You will want to test your system with large enough files to confirm that it works
correctly. Ideally, you should test with the test files provided with this assignment:
file1.txt, file2.txt, file3.txt and file4.txt.
Below are a few example executions of the server and the client program, which will
give you a sense of required input arguments and formatting. Note that the user
interface is identical between the TCP and the stop-and-wait programs, so you can reuse
it. You have to devise the full list of client-server interactions for the get and put
commands based on the description of stop-and-wait reliability over UDP above.
Starting the server:
fa21% server_udp.py <port>
Starting the client; accepting user-specified command:
fa21% client_udp.py <server_IP> <port>
Enter command:
Phase 2: Wireshark Evaluation:
In this phase you will perform a comparative evaluation of your implementations in terms of
overall delay and achieved throughput. We define overall delay as the relative time difference
between the last and the first packet exchanged within a single program invocation. We define
the achieved throughput as the total sum of bits exchanged within a single program invocation
divided by the overall delay for that invocation. You will run your server and client
implementations on different physical machines in order to account for a realistic Internet
scenario. Specifically, you will run your server program on our course VM (icsi416-
fa21.its.albany.edu) and your client program on your personal computer. You will also
run Wireshark on your personal computer to be able to record a packet trace for each program
invocation. You will need to record four packet traces for each of the TCP and UDP
implementation (so eight altogether) for the provided with this assignment (file1.txt,
file2.txt, file3.txt and file4.txt). Once you have collected the Wireshark traces,
you need to process them offline and determine the overall delay and achieved throughput for
each invocation. You need to fill out the results in the tables below.

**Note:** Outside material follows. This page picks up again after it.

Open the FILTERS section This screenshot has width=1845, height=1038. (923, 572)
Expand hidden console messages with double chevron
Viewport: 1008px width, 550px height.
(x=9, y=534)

Delay File 1 (16KB) File 2 (32KB) File 3 (48KB) File 4 (62KB)
TCP (sec)
UDP (sec)
Throughput File 1 (16KB) File 2 (32KB) File 3 (48KB) File 4 (62KB)
TCP (bps)
UDP (bps)
You will use your‘get <FILE>’command implementation in order to transmit anonymized
files from the server to the client and capture Wireshark Traces in this evaluation phase. The
four files against which you should evaluate are provided as a part of this assignment.
Note: You should run your experiments from the same network. For example, if you run your
UDP experiments from campus and your TCP experiments from home, different delay
characteristics of the campus and your home network will skew your results.
Preparing your report:
You need to submit a brief report (not more than 4 pages) on your evaluation
and findings. Your report should also include:
• Your name and email address.
• A description of your methodology. How did you process the Wireshark traces to
calculate the above metrics? Did you use a program, or did you do it manually?
• Two tables, using the same format as the ones above, with filled out values for overall
delay and achieved throughput, calculated in your Wireshark analysis.
• A description of the trends you see in your results along with a justification of these
trends.